> [Screenshot grounding data]
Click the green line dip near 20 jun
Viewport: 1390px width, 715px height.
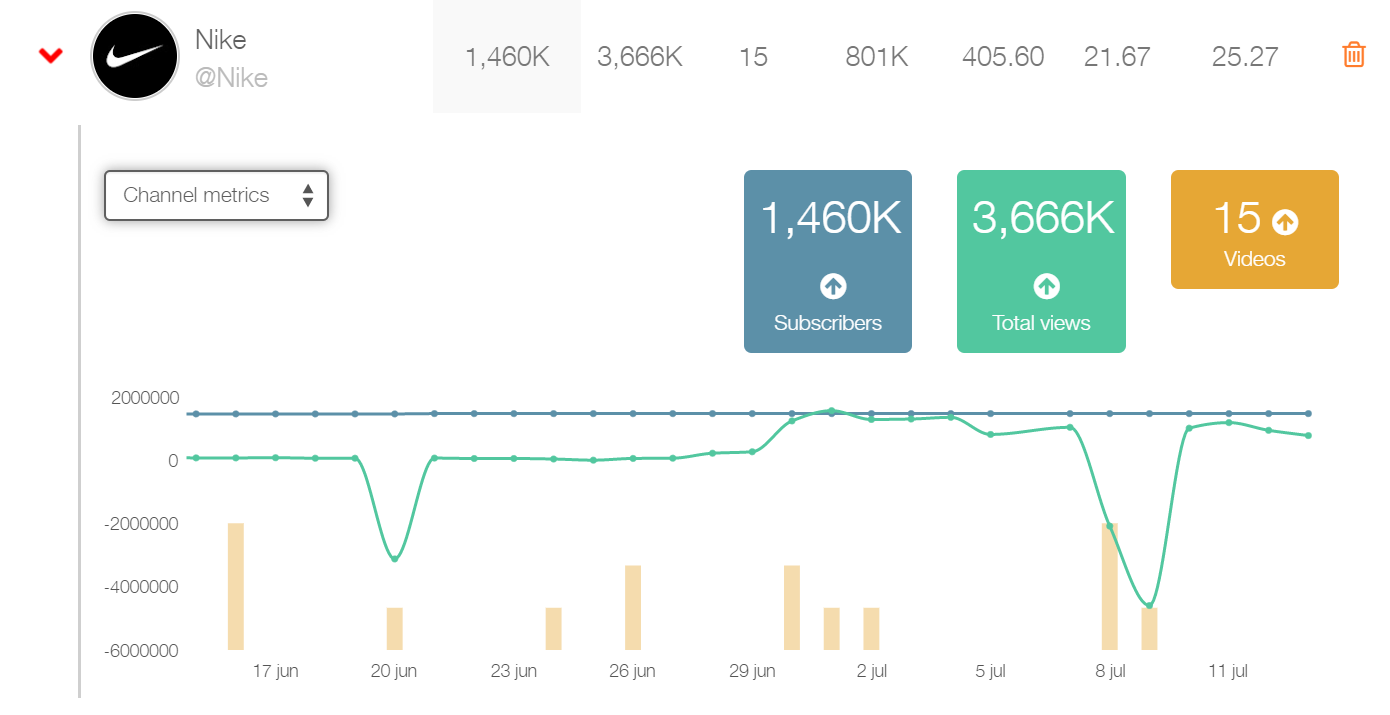click(392, 561)
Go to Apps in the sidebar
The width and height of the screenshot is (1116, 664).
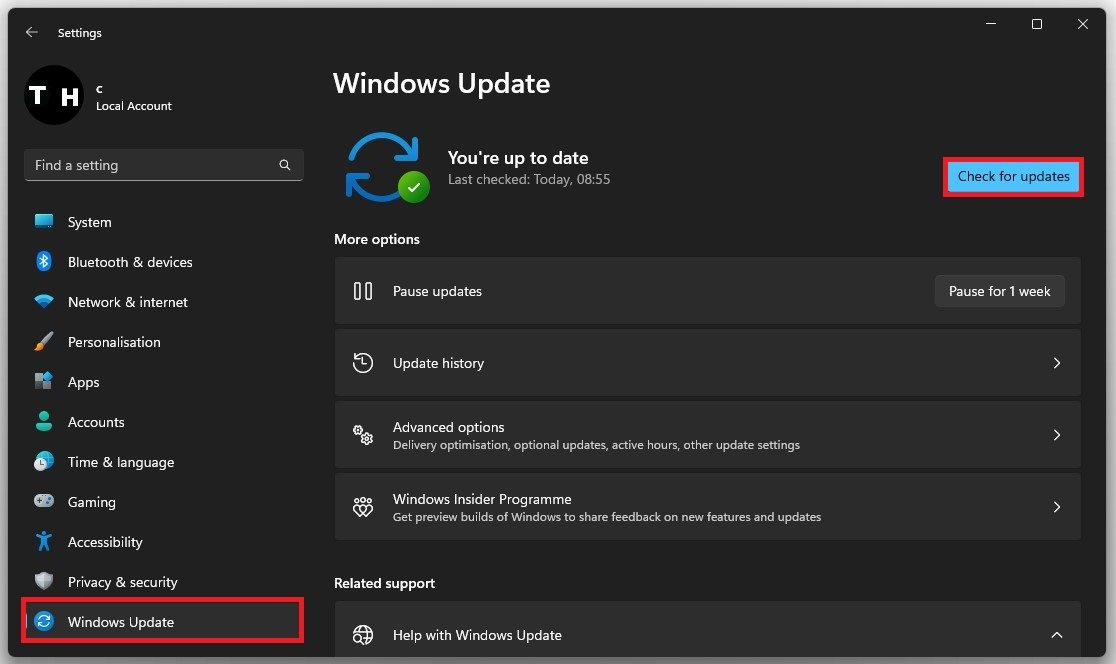coord(84,382)
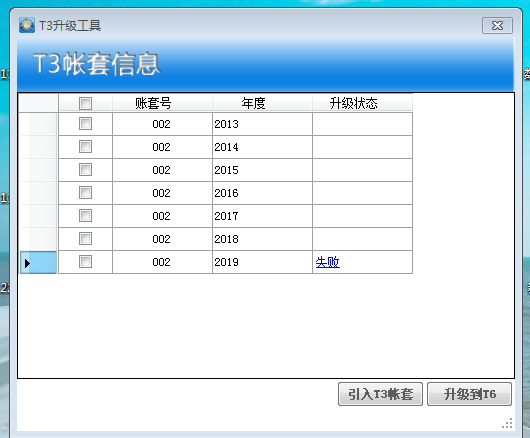
Task: Sort by the 年度 column header
Action: click(262, 103)
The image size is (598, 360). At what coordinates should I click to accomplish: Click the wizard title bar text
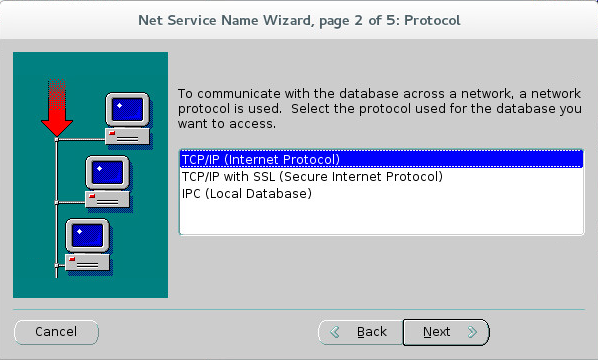(x=299, y=20)
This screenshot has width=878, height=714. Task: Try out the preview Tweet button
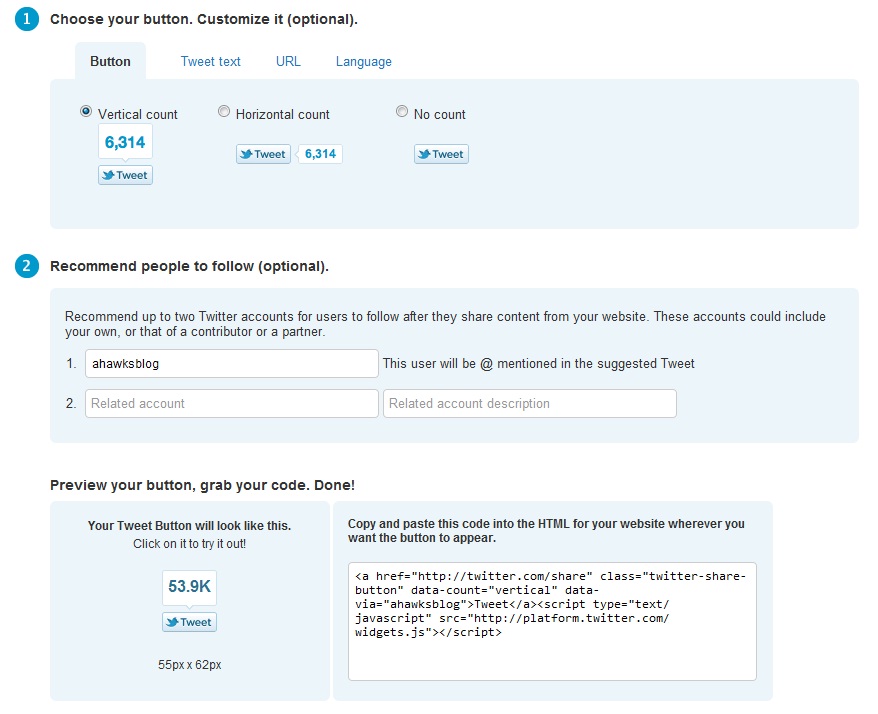tap(189, 622)
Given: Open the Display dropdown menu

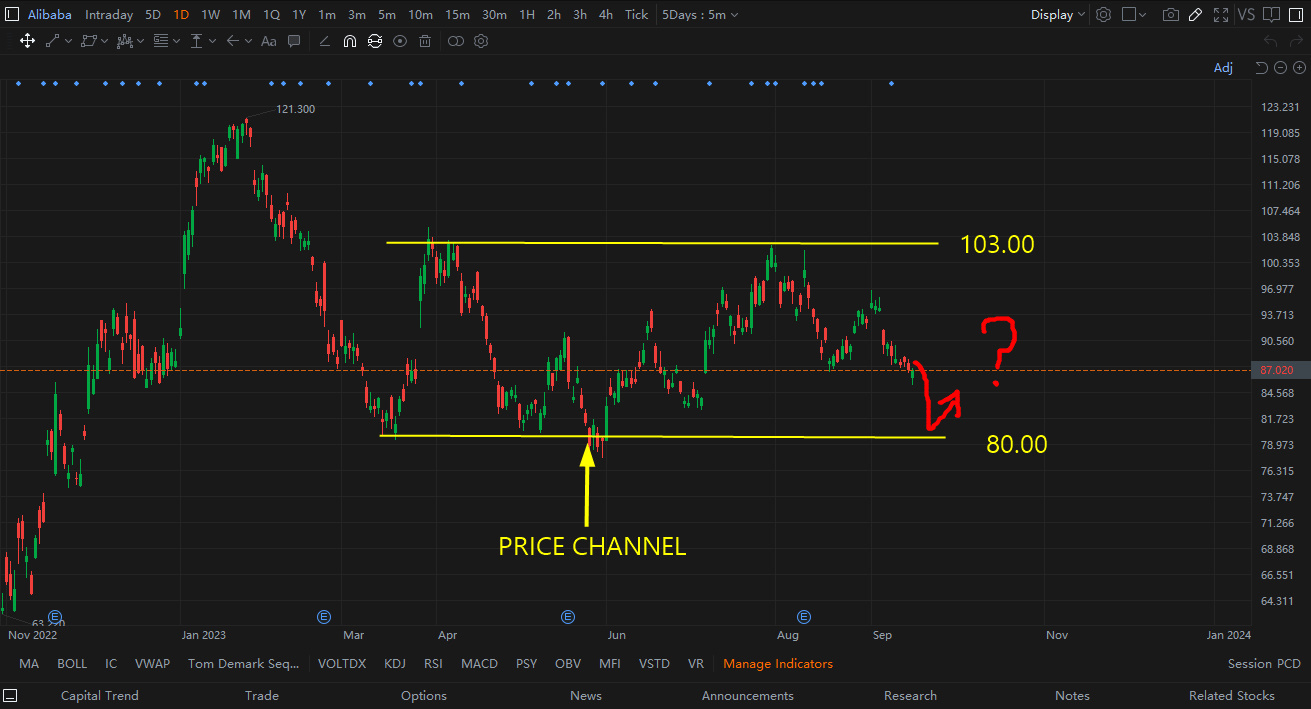Looking at the screenshot, I should [1056, 14].
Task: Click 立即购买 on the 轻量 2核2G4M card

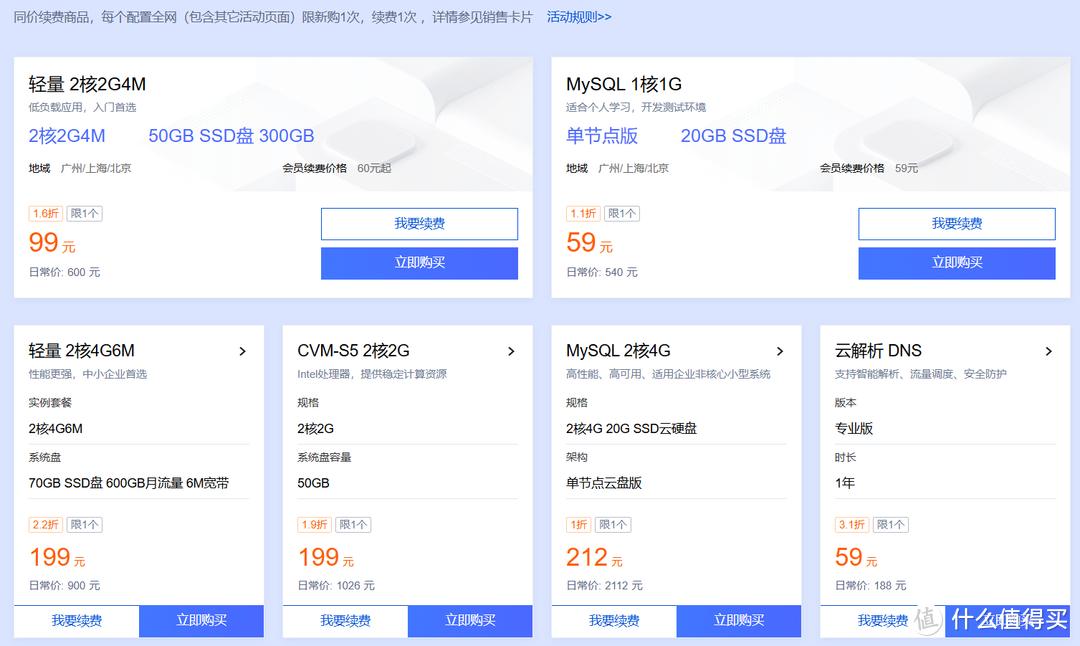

> [About this task]
Would you restate all of the data above word for word, omitting the pictures?

> [Written response]
Click the green line dip near 20 jun
Viewport: 1390px width, 715px height.
click(392, 561)
Go to Apps in the sidebar
The width and height of the screenshot is (1116, 664).
coord(84,382)
Task: Sort by the 年度 column header
Action: click(262, 103)
The image size is (598, 360). At what coordinates should I click to accomplish: Click the wizard title bar text
(x=299, y=20)
This screenshot has width=878, height=714. Task: Try out the preview Tweet button
tap(189, 622)
Given: Open the Display dropdown menu

Looking at the screenshot, I should [1056, 14].
Task: Click 立即购买 on the 轻量 2核2G4M card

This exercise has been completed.